Polyaxon monthly updates
As many of you know, at Polyaxon, we maintain a fast pace of development and ship several features on a weekly or bi-weekly basis. Polyaxon Cloud is released almost daily, and sometimes multiple times per day. While we try to keep our constantly growing user-base up-to-date on our latest and greatest features, many have requested a better change log location to look for updates. Currently, we keep up-to-date release notes, but it lacks visual elements to give more context to UI and UX features and highlights the most important changes.
From this release on, we will use the
announcements tag to go over interesting new features or enhancements that we think might go unnoticed in the release notes on a monthly basis.
New hyperparameter tuning capabilities
Polyaxon v1 comes with a new and different approach to managing and monitoring hyperparameter tuning:
- It manages concurrency on-pull instead of on-push.
- It uses the same pipeline abstraction used by DAGs and Schedules to follow dependent runs.
- It provides a fully customizable interface.
- It creates suggestions in a serverless way which means no more long running service is required.
In Polyaxon v1.2, we introduced some new features that improve other aspects of running hyperparameter tuning:
- Search and comparison.
The optimization algorithms provided by our platform are iterative. One of the issues we had we Polyaxon v0 was an easy way to debug or improve an optimization algorithm.
In Polyaxon v1.2 we introduced a new lineage artifact called
The artifacts lineage tab shows both iteration inputs and outputs.
For instance, this bayesian optimization has several iterations, the last iteration will create suggestions based on 49 observations:
And will generate one new suggestion:
Using these lineage artifacts, users can copy the observation configs and the metrics and can iterate on them offline to improve the suggestion algorithm. It’s also useful in case of an error to reproduce the error on a local machine without requiring a full rerun of the optimization process.
Polyaxon now stores the logs coming from the tuning containers which comes handy in case of an error:
Since it’s possible to run the optimization outside of a Polyaxon cluster based on the iteration lineage, users can improve the tuning process or use different algorithms. In addition to the generic iterative optimization process that Polyaxon exposes, it’s possible now to customize the tuners that Polyaxon uses, in other terms, users can replace the default Bayesian optimization, hyperband, … implementations with their logic simply by overriding the container section.

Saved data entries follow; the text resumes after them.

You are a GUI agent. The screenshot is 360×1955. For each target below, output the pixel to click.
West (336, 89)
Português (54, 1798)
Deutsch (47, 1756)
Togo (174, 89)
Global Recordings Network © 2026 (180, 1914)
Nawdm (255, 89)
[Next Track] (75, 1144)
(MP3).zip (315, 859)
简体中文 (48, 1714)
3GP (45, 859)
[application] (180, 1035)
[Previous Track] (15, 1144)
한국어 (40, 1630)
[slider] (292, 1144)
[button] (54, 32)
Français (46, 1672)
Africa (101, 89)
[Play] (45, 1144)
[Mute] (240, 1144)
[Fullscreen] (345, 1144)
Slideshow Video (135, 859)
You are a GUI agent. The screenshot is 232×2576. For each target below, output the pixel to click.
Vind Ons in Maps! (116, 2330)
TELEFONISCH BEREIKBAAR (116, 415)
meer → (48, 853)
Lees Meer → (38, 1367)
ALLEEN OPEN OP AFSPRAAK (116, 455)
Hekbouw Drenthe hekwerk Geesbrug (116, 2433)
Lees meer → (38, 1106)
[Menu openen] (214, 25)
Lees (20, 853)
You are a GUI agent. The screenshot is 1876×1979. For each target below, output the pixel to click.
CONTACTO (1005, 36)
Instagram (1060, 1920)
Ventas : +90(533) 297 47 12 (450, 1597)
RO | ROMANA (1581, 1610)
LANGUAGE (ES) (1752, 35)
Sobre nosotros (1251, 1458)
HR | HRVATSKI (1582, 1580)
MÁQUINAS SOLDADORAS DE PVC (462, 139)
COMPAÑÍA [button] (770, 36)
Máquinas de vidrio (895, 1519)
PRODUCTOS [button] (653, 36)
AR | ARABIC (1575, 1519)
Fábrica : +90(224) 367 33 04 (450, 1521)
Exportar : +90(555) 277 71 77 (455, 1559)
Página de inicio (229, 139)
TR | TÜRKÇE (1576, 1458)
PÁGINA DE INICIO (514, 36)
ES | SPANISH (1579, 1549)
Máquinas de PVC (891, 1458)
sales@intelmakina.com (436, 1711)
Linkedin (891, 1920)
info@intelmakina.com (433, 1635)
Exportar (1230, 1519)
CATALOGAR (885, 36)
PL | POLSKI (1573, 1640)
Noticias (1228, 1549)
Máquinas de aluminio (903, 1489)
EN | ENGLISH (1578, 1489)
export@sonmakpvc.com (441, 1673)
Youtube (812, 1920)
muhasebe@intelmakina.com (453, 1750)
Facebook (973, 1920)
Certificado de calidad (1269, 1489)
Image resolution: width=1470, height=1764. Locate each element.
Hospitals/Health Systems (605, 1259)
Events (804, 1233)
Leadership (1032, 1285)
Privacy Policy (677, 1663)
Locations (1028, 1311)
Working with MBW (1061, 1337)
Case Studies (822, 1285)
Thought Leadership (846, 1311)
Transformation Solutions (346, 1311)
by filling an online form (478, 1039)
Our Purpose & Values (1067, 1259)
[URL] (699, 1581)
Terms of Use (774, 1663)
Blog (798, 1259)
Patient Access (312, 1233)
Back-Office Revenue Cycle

version: 1.1 kind: operation matrix: kind: bayes container: NEW_CONTAINER_DEFINITION ...
Midrun concurrency update
In v0 it was impossible to change the concurrency of a hyperparameter tuning once it’s scheduled. In v1 we introduced queues, where users can use to schedule their operations and can update the concurrency and priority of those queues, which would impact all runs and pipelines scheduled on those queues.
In v1.2, we allow users not only to update the concurrency on queues but also to update the concurrency on any pipeline, including hyperparameter tuning pipelines. This means that users will not need to update the queue concurrency, to not impact other runs and pipelines, and they can increase or decrease the concurrency on per pipeline or nested pipeline (Note that the concurrency of any pipeline is limited by the concurrency of the queue it runs on).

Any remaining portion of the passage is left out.